▶ REQUEST 1:
According to the forum thread on monoculars and spotting scopes, why are spotting scopes usually set up on a tripod?

# Difference between monocular and spotting scope?



## milkyspit (Dec 8, 2004)

Quick question folks, one that I've always been meaning to ask... what's the difference between a monocular and a spotting scope?


----------



## bindibadgi (Dec 8, 2004)

Except that the spotting scope is usually bigger, essentially nothing. I had to try hard to resist suggesting an 8 inch scope in the recommendation for monocular thread. /ubbthreads/images/graemlins/grin.gif

Oh, except that the scope would probably give an inverted image.


----------



## Fitz (Dec 8, 2004)

*Re: Difference between monocular and spotting scop*

Monoculars are small, pocket sized single lensed magnifiers, like a binocular with 1 tube but smaller. Spotting scopes are usually much larger, with higher magnification (20X and higher vs. 7X or so for monoculars) and usually set up on a tripod for stability due to the higher power.


----------



## Jeritall (Dec 8, 2004)

Size.


----------



## MoonRise (Dec 9, 2004)

Size, optics, construction. Think of a monocular as half of a binocular, and a spotting scope as a telescope that has the image right-side-up and correct left-to-right.

A spotting scope is typically made to be used to "spot" things, ie to look at them. As such, it will have optics and an important part of that is that the image will be right-side up and correct left-to-right as well. An astromical telescope -could- be used as a spotting scope, but the image is usually upside down and mirror imaged.

Unsolicited advise: cheap optics are horrible. Good optics are expensive. It's typically finding the price-performance tradeoff that you can live with that takes a while to narrow down. Once you see the image through good optics, you will never want to use less. Good quality optics (spotting scope or binoculars) will usually run high 3-figure dollars or into the 4-figure dollars.


----------

▶ REQUEST 2:
Rewrite the entries starting at the line that contains "coordinates (739, 476)." and ending at the line that contains "coordinates (887, 28).", replacing "image size" with "screenshot size" and leaving everything else unchanged.

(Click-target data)
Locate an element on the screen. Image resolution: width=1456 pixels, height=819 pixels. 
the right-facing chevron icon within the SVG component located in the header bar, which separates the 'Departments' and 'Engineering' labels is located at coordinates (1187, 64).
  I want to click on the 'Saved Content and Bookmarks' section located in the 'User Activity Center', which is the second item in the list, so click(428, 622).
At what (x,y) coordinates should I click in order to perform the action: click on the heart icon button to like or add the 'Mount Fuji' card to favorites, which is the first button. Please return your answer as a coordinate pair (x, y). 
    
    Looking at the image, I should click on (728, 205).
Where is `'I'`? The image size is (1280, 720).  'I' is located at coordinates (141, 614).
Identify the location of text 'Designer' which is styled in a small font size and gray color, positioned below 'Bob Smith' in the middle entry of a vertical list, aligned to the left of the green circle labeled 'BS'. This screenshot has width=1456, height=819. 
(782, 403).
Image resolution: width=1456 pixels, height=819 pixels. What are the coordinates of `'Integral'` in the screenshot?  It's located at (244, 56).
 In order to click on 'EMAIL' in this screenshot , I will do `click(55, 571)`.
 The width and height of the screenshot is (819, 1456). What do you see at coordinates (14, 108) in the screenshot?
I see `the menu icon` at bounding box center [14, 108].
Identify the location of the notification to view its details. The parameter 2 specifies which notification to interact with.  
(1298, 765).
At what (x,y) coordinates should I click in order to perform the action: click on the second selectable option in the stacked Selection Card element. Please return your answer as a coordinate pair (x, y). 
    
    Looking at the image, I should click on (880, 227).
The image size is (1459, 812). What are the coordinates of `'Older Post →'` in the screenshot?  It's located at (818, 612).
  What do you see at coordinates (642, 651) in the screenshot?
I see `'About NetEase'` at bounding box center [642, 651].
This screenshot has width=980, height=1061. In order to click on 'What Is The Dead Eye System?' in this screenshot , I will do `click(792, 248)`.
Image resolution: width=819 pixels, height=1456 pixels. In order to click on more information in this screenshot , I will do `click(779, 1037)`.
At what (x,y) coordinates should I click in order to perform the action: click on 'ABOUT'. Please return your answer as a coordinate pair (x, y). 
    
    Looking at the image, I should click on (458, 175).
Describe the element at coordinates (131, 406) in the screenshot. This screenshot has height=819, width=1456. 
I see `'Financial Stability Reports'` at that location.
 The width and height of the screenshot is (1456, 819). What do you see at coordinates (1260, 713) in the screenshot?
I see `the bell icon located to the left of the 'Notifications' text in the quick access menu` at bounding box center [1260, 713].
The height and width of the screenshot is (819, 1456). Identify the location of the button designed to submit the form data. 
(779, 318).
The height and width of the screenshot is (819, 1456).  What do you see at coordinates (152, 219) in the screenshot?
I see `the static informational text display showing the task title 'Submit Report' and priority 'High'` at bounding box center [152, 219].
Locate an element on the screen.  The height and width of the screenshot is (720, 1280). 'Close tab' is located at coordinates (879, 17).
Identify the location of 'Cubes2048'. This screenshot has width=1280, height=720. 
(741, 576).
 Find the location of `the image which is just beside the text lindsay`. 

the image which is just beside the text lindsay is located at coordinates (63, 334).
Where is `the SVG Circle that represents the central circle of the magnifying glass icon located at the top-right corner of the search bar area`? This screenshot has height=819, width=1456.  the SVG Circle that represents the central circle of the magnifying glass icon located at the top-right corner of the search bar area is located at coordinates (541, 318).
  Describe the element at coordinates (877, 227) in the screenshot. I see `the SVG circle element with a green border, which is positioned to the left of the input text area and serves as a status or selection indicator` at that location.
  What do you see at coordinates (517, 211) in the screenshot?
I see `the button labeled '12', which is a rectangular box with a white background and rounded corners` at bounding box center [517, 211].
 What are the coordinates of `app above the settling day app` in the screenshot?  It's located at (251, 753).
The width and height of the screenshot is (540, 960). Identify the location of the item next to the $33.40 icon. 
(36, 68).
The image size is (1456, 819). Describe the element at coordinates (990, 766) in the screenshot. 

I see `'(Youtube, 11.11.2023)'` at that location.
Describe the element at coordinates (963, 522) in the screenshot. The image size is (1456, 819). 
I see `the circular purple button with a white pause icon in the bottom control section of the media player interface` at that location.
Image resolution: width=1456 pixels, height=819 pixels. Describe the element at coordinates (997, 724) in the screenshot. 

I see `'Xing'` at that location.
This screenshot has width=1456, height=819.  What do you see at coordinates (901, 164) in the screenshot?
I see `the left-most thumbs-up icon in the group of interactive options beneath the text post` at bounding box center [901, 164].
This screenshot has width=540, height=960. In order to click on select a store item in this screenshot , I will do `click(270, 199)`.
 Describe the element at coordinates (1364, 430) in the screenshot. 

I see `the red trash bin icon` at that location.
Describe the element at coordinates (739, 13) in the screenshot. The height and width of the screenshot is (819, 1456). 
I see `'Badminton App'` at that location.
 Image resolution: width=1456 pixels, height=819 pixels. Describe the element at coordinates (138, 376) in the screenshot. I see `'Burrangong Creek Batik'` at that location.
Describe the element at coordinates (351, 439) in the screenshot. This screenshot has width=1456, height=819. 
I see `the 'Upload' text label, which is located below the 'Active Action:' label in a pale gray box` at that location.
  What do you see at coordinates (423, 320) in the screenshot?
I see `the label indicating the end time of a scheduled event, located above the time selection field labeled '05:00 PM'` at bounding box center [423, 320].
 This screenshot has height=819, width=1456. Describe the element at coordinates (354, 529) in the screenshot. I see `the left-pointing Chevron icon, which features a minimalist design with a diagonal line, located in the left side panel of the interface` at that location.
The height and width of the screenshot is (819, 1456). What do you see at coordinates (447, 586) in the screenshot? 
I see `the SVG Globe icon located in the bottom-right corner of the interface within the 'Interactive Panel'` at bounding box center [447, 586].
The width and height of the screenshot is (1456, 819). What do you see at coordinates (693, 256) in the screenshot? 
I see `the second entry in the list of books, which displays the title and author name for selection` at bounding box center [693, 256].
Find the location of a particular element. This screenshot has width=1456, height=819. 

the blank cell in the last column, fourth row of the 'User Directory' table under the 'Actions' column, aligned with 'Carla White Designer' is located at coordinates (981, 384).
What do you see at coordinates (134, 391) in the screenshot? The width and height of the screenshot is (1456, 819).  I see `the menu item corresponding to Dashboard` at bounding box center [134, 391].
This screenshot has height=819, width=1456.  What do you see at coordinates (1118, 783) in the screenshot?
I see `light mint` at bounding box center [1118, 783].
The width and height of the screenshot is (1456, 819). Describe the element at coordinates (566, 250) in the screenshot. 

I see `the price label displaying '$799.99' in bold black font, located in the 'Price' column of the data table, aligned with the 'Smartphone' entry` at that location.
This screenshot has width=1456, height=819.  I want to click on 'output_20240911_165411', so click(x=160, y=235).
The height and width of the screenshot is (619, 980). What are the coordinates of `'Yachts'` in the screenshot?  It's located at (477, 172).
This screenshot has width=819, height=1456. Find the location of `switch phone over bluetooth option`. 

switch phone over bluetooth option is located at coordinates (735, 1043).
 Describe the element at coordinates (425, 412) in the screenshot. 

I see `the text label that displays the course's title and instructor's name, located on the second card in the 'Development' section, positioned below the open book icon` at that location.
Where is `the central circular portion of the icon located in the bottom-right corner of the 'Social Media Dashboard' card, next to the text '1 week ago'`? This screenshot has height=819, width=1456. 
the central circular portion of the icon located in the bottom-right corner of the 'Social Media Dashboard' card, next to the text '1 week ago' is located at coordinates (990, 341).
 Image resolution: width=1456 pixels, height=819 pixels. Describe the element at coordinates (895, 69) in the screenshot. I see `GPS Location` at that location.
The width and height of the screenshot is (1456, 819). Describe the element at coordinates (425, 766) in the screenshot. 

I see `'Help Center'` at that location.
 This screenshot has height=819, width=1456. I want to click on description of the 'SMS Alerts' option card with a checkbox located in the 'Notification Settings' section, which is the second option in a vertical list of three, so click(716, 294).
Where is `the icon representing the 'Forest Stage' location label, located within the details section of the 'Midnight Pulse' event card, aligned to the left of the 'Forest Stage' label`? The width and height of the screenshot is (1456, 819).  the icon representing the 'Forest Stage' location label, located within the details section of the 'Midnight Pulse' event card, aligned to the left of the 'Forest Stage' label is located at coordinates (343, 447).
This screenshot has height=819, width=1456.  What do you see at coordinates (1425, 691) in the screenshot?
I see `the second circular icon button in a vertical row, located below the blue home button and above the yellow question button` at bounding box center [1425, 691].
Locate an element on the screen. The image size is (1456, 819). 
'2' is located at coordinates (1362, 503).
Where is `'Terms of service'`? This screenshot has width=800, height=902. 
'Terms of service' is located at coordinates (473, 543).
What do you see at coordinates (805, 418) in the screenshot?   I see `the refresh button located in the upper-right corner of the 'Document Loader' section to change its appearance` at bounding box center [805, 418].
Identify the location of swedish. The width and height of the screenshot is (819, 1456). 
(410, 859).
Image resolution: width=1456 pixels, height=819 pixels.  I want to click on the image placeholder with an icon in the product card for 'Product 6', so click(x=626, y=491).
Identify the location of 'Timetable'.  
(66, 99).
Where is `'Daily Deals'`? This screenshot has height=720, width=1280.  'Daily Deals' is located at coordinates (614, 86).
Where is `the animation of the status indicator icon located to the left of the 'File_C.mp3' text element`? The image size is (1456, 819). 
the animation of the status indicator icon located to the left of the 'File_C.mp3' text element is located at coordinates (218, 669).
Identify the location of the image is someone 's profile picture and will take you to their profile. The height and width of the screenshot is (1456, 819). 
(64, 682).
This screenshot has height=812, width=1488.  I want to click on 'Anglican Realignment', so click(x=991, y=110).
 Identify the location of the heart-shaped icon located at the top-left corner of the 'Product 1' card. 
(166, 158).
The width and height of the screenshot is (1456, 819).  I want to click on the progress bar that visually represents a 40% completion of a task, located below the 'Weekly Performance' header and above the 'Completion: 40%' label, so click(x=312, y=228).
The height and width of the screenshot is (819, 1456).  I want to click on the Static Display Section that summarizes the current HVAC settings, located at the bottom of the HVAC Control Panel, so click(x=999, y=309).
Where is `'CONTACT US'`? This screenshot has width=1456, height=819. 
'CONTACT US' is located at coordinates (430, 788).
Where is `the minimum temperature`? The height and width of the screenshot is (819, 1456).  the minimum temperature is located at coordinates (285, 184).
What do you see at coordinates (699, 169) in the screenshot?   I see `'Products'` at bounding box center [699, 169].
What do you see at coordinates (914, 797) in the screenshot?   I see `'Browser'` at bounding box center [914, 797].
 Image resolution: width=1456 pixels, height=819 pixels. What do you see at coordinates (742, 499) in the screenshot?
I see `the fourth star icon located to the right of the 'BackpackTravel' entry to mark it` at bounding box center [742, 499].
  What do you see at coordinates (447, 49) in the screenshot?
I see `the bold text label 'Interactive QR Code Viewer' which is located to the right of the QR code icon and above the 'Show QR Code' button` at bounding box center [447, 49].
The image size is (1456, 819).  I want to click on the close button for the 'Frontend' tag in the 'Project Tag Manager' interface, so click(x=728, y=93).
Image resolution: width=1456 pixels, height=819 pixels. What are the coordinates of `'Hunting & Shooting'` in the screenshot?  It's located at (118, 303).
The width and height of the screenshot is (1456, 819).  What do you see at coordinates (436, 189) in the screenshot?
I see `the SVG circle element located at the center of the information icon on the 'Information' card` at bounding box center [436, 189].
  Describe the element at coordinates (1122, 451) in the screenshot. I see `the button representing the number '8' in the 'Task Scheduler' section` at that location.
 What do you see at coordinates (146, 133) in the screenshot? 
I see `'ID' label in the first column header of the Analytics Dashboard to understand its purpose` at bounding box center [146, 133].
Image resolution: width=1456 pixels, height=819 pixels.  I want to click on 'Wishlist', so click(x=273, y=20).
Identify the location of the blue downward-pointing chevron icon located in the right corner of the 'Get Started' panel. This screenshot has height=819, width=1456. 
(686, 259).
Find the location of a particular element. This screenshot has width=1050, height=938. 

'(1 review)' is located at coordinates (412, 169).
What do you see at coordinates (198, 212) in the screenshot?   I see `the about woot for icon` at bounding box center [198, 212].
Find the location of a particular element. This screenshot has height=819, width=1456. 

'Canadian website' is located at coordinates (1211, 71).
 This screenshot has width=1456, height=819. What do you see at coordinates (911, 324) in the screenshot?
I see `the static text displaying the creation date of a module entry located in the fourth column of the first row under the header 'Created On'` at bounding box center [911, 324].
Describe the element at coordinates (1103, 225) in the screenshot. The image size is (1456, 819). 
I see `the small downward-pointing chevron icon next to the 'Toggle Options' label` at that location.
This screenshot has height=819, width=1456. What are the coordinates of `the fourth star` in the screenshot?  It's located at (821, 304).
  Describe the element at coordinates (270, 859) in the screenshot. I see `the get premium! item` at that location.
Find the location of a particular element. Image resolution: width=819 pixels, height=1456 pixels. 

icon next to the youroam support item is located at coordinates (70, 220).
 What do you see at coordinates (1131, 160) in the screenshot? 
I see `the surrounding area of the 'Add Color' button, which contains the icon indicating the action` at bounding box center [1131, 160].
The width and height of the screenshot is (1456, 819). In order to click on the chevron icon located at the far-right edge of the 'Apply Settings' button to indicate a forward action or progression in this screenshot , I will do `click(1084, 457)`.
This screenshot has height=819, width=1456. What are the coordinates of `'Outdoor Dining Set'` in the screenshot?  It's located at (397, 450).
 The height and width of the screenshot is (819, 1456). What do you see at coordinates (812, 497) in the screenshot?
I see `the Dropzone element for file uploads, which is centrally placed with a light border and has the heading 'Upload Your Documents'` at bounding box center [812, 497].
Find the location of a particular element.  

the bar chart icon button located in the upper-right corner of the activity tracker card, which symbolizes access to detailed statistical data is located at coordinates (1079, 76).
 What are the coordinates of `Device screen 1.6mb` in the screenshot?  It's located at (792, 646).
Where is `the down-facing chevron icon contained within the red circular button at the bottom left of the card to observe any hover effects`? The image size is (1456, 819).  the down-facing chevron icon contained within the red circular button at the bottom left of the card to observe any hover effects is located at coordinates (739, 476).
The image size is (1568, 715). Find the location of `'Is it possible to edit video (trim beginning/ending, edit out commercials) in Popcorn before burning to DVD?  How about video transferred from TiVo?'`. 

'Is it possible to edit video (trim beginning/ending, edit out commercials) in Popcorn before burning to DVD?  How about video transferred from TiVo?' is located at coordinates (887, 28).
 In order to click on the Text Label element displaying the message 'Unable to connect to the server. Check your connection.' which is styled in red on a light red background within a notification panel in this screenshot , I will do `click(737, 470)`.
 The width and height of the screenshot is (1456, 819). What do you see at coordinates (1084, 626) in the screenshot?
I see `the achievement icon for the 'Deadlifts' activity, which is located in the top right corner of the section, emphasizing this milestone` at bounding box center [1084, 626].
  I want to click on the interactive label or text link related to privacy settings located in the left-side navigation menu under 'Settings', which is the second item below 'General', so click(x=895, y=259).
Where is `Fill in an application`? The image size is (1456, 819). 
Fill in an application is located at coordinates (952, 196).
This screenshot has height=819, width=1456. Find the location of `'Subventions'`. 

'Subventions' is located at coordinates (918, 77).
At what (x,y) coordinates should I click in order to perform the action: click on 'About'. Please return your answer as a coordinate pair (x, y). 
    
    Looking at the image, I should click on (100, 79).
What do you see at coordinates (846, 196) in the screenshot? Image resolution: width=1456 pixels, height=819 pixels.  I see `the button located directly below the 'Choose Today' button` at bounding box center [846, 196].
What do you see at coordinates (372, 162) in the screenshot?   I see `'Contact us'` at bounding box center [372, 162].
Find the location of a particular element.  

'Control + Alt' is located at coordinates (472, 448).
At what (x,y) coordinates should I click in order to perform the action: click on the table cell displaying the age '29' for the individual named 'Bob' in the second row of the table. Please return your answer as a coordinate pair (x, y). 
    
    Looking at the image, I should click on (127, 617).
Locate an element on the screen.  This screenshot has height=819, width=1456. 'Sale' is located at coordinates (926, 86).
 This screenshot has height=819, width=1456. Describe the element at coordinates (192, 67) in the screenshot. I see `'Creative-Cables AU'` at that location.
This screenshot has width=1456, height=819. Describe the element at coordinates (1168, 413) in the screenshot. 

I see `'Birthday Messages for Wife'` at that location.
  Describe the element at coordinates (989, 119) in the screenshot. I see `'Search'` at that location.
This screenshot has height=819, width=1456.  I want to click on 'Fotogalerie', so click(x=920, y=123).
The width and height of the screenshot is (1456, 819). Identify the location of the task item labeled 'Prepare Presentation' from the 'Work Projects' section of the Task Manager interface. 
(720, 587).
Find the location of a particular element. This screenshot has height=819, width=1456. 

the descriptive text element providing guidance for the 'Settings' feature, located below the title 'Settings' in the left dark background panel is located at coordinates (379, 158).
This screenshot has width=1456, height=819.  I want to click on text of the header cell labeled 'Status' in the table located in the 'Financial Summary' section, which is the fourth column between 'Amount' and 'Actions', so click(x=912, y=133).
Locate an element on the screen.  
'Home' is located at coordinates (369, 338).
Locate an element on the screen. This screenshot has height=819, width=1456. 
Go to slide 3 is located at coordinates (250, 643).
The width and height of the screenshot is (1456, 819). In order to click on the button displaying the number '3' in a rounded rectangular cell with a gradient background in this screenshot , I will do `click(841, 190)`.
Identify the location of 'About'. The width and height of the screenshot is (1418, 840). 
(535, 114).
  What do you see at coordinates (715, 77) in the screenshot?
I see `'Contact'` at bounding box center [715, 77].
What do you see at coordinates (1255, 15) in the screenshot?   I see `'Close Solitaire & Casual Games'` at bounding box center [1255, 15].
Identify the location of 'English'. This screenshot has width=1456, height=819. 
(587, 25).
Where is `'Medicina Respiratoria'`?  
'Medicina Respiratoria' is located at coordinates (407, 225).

▶ TASK RESPONSE 1:
For stability, because of their higher power.

▶ TASK RESPONSE 2:
Where is `the down-facing chevron icon contained within the red circular button at the bottom left of the card to observe any hover effects`? The screenshot size is (1456, 819).  the down-facing chevron icon contained within the red circular button at the bottom left of the card to observe any hover effects is located at coordinates (739, 476).
The screenshot size is (1568, 715). Find the location of `'Is it possible to edit video (trim beginning/ending, edit out commercials) in Popcorn before burning to DVD?  How about video transferred from TiVo?'`. 

'Is it possible to edit video (trim beginning/ending, edit out commercials) in Popcorn before burning to DVD?  How about video transferred from TiVo?' is located at coordinates (887, 28).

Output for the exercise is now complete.